▶ [Exercise aim]
Show, copied in full, each line of the data below that contains the string "screenshot".

▶ [Source records]
####################
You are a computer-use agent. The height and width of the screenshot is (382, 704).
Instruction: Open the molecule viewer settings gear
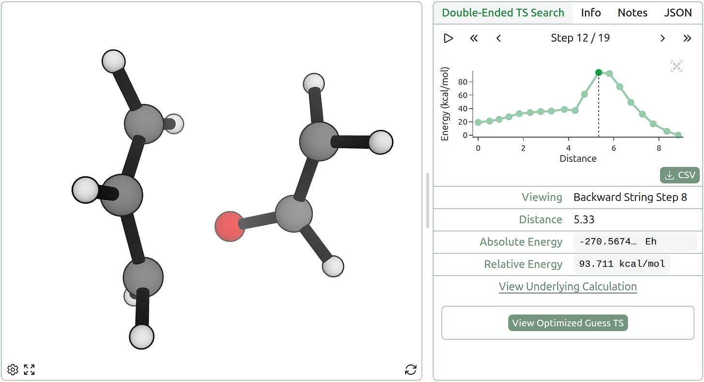pyautogui.click(x=13, y=369)
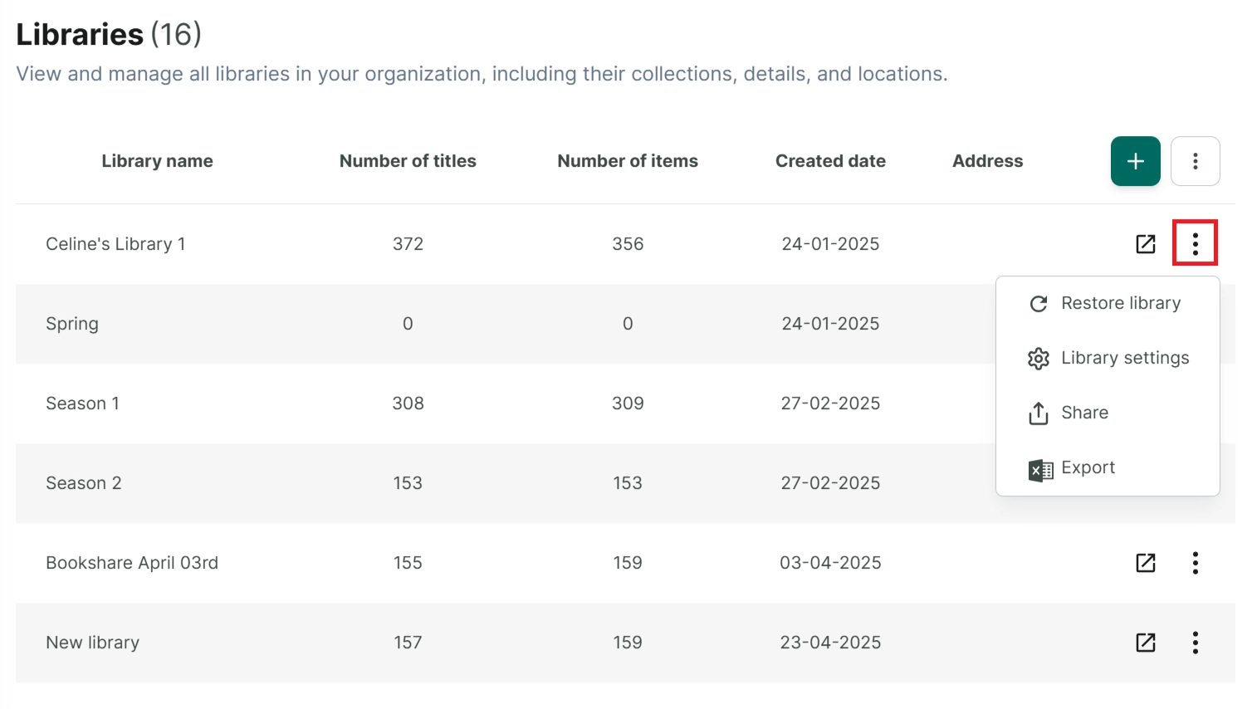Click the Library name column header
Screen dimensions: 1252x709
[x=157, y=161]
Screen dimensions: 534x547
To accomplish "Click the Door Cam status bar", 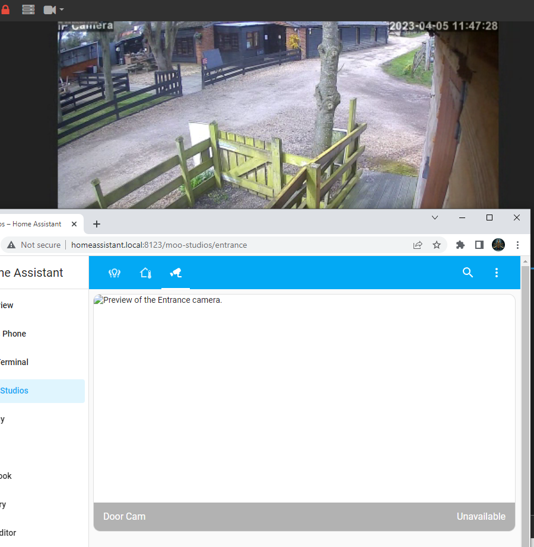I will pos(304,516).
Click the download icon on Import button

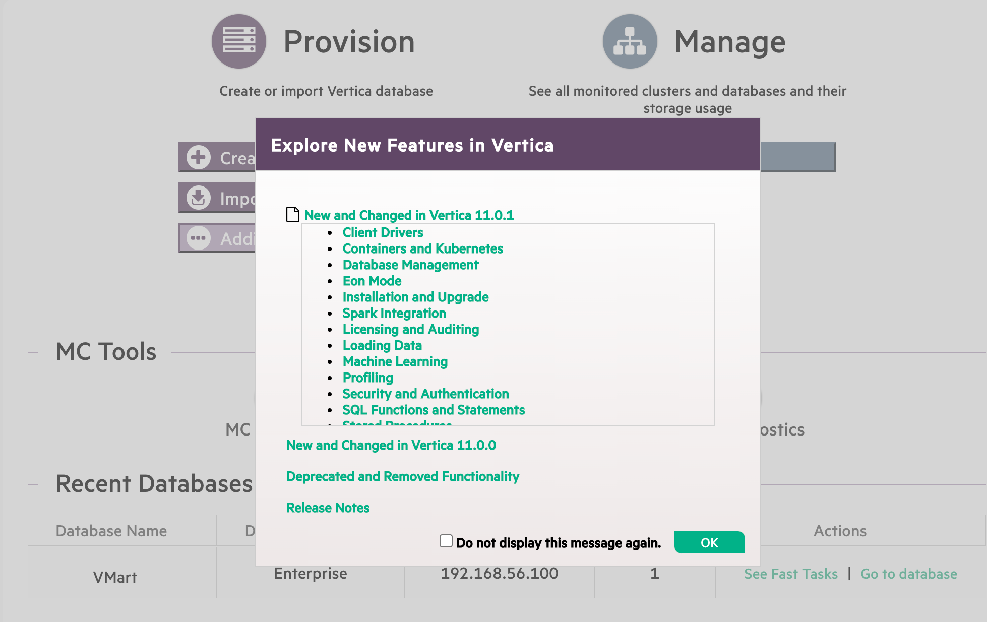click(199, 198)
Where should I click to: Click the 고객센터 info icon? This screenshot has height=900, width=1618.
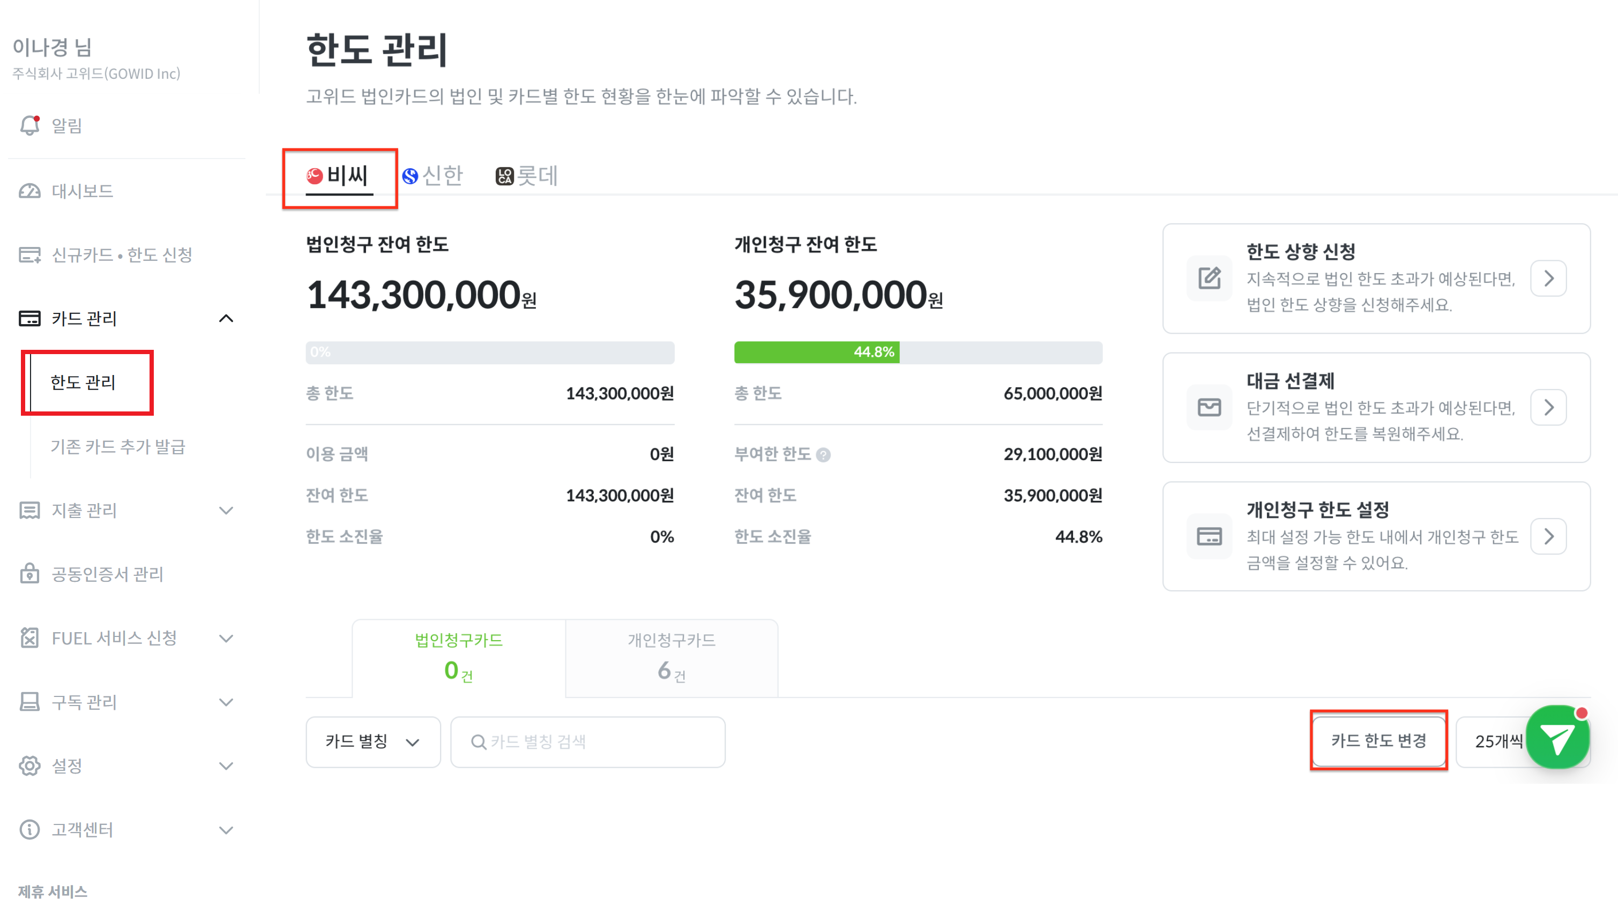pos(30,829)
####################
▶ [Exercise response]
You are a computer-use agent. The height and width of the screenshot is (382, 704).
Where should I click to: Click the 고객센터 info icon? This screenshot has height=900, width=1618.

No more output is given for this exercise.